▶ Exercise data:
● ● ●
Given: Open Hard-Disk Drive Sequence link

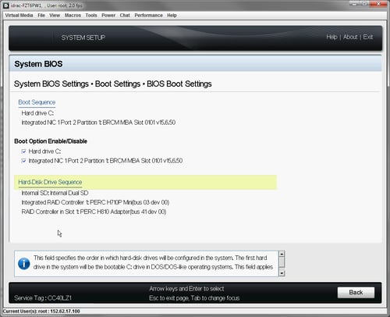Looking at the screenshot, I should click(50, 182).
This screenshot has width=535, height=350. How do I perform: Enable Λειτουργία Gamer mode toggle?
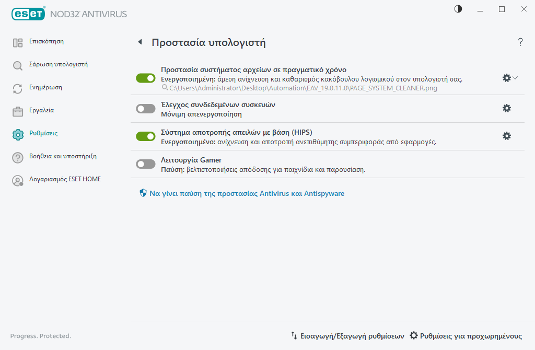point(146,164)
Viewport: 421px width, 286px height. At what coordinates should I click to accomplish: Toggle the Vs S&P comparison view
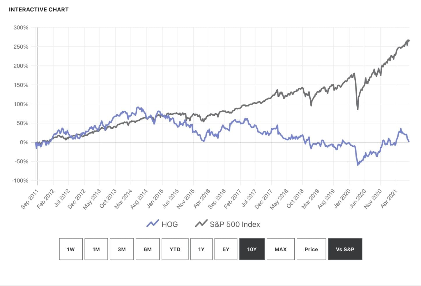tap(345, 249)
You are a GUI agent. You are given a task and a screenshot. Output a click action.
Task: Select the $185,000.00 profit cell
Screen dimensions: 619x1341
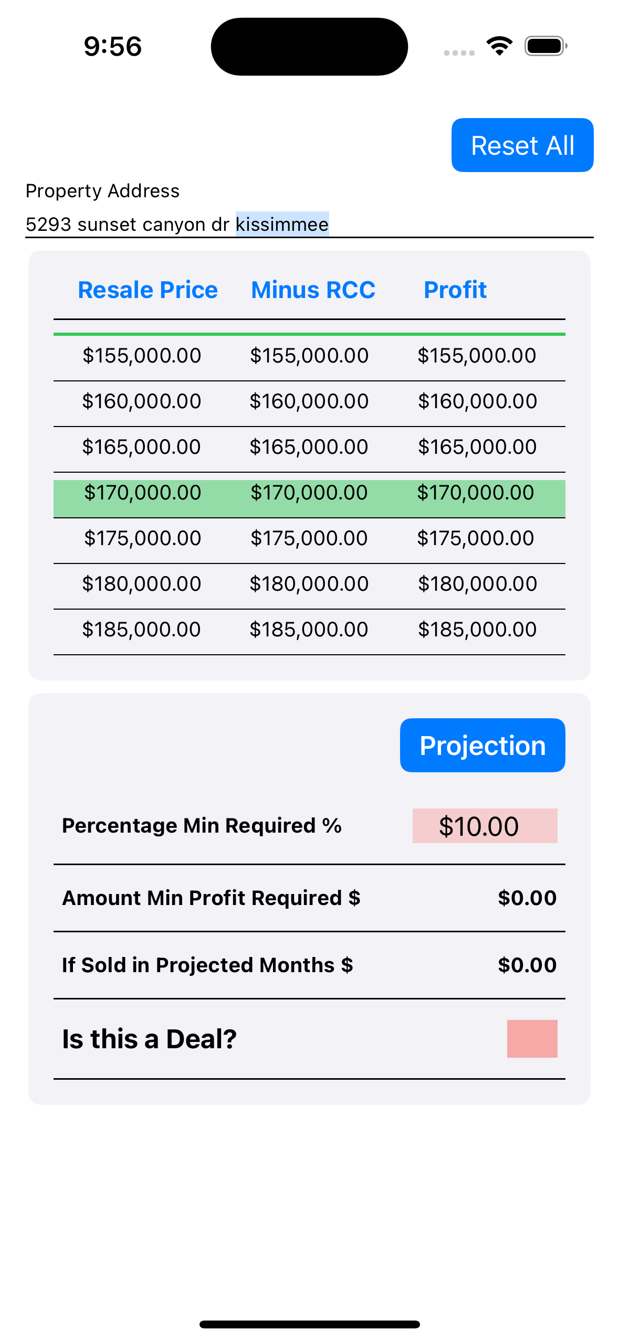477,630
● ● ●
▶ Requirement:
Without any of the pictures, repeat the entries above word for word.

▶ Answer box:
Given: Open Hard-Disk Drive Sequence link

Looking at the screenshot, I should click(50, 182).
This screenshot has width=535, height=350. How do I perform: Enable Λειτουργία Gamer mode toggle?
point(146,164)
Viewport: 421px width, 286px height. At what coordinates should I click to accomplish: Toggle the Vs S&P comparison view
tap(345, 249)
You are a GUI agent. You are given a task and a screenshot. Output a click action.
Task: Select the $185,000.00 profit cell
Screen dimensions: 619x1341
477,630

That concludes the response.